> **AVAILABLE DATA**:

-- Opening Marker --

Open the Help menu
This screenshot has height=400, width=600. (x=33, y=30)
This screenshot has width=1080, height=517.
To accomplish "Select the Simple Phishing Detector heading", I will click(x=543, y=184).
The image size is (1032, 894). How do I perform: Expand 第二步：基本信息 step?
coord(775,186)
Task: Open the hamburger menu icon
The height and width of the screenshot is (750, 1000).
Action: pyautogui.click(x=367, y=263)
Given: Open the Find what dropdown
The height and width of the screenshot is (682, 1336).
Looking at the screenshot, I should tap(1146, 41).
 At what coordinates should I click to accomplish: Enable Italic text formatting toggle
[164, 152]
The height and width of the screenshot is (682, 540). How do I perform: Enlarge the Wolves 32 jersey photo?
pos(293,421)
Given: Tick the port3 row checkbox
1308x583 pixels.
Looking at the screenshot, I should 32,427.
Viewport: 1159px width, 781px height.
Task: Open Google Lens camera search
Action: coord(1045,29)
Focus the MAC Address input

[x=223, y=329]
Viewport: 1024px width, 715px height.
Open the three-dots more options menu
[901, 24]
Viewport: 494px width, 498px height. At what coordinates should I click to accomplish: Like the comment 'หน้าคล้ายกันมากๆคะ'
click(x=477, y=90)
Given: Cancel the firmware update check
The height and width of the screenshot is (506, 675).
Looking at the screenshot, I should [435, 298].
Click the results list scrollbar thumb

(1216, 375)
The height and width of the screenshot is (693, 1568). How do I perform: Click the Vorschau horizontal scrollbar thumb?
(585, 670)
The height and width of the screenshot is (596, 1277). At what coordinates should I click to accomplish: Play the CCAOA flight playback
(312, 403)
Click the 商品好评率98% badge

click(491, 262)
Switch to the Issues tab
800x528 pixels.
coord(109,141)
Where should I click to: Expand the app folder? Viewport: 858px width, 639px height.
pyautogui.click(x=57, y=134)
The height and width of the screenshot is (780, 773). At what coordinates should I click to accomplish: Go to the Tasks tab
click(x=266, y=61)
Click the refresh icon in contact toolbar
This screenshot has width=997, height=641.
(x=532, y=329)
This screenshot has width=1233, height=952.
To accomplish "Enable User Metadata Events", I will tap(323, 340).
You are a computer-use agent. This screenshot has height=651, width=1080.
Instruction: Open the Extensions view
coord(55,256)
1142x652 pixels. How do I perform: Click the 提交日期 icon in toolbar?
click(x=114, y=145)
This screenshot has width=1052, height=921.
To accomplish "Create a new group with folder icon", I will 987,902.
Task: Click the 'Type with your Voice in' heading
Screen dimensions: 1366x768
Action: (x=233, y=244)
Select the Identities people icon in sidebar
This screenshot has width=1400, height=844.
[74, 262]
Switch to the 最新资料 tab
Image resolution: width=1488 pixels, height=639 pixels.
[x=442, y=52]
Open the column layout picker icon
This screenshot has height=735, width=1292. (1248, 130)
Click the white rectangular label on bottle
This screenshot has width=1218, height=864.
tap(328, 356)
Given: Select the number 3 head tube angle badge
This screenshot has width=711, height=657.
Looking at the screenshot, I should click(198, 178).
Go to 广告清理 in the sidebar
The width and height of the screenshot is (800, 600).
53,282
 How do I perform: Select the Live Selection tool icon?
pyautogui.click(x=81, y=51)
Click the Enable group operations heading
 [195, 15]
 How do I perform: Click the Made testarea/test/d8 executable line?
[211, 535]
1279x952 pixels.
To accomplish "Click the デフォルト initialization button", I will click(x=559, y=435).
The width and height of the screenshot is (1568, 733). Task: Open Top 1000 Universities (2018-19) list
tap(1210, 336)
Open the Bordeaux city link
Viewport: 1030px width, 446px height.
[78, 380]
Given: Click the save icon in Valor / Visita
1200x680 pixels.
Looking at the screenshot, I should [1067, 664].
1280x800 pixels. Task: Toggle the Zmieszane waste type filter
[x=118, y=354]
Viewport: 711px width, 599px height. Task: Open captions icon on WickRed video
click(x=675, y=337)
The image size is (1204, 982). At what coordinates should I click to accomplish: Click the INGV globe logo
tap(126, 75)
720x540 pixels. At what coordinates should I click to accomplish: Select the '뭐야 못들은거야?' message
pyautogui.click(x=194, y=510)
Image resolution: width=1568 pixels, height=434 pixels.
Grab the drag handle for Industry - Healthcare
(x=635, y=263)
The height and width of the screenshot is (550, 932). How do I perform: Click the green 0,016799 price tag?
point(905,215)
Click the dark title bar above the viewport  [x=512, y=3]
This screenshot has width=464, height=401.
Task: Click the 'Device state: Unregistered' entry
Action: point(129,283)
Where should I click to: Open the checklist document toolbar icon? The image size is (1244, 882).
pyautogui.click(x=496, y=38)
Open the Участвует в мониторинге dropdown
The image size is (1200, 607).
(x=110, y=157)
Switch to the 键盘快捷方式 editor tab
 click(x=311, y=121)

-- Closing Marker --

> **EXERCISE DIRECTIONS**:
The response must contain every line from the listing above in which the string "will" appears.

> **RESPONSE**:
To accomplish "Select the Simple Phishing Detector heading", I will click(x=543, y=184).
To accomplish "Enable User Metadata Events", I will tap(323, 340).
To accomplish "Create a new group with folder icon", I will 987,902.
To accomplish "Click the デフォルト initialization button", I will click(x=559, y=435).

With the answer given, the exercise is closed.